Excerpt from Mile Marker 139 (WIP)


Mike’s parting words remain with Shelley long after he shuffles across the dining area toward the lobby.  …I’ll be around for a while…and I don’t just mean tonight.  His form is blurry now.  It’s not because of the physical distance.  Shelley’s eyes are one part of her that has always worked right.  Her tears obscure clarity.  Fifty feet away, sixty feet, seventy, Mike is a dark blue blob.  

Her eyes shift to the phone flipped open in her palm.  The downward movement of her eyes casts another tear out, banishing it from her churning insides.  The blackened screen hids Sarah’s number, Mike’s message: call if u need anything.

The phone snaps shut.  She sniffles, blows her nose on the only napkin left.  The other one is with Mike, a piece of her, a bit of trust.  An open door.

She lifts the cold coffee to her lips, sips.  It goes down like liquid gold, the caffeine another friend.  She sets the cup down and fingers her coat pocket–empty of cigarettes.  She smoked her last pack two days ago and swears, for the umpteeth time, that she’s quitting.  Yet she shakes, unsure if it’s withdrawal or frayed emotions.

Maybe both.

She finishes the coffee in a few long gulps, then stands and tosses the cup away.  She goes outside to her spot.  

The picnic table ought to have my name engraved on it after all these months, she thinks.  Now she is alone with her thoughts, yet she tries to force them out like the tears.  Emptiness is easier to hold than an overfilled vessel of heartache.  Heartache spills and leaves stains in its wake.  

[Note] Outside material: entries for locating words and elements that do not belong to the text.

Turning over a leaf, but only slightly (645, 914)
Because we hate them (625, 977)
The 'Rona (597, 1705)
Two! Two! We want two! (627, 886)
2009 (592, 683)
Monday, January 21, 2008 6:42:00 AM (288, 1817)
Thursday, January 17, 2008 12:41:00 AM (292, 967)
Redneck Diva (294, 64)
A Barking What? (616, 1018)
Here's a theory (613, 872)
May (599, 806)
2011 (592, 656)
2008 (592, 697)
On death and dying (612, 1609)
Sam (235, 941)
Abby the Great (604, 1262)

Everywhere Shelley has driven, visited, these past several days has left a trail of heartache, like tire marks on the road from trying to speed away at the last minute.  Or the desperation to stop, just throw on the brakes.  Just make life halt.  Marks left.

She gazes out toward the turnpike.  The drone of traffic in the night is a drug.  She can almost hear tires squealing on the pavement, leaving more marks.  A vehicle crashing into the concrete barrier, repeatedly, a nightmare replayed, a life wasted.  Her life?  Whose life?

My life.

She reaches into her pocket again, wishing for the cigarettes.  She comes away with the cell phone, opens it.  A rueful smile creases her face that Mike cares.  Sarah.  Russ.

She’s already visited the cemetery, the church, the house, the workplace…driven through all the old haunts…stirring her memories.  Her vessel spilled months ago.  Now she’s just trying to clean up the mess.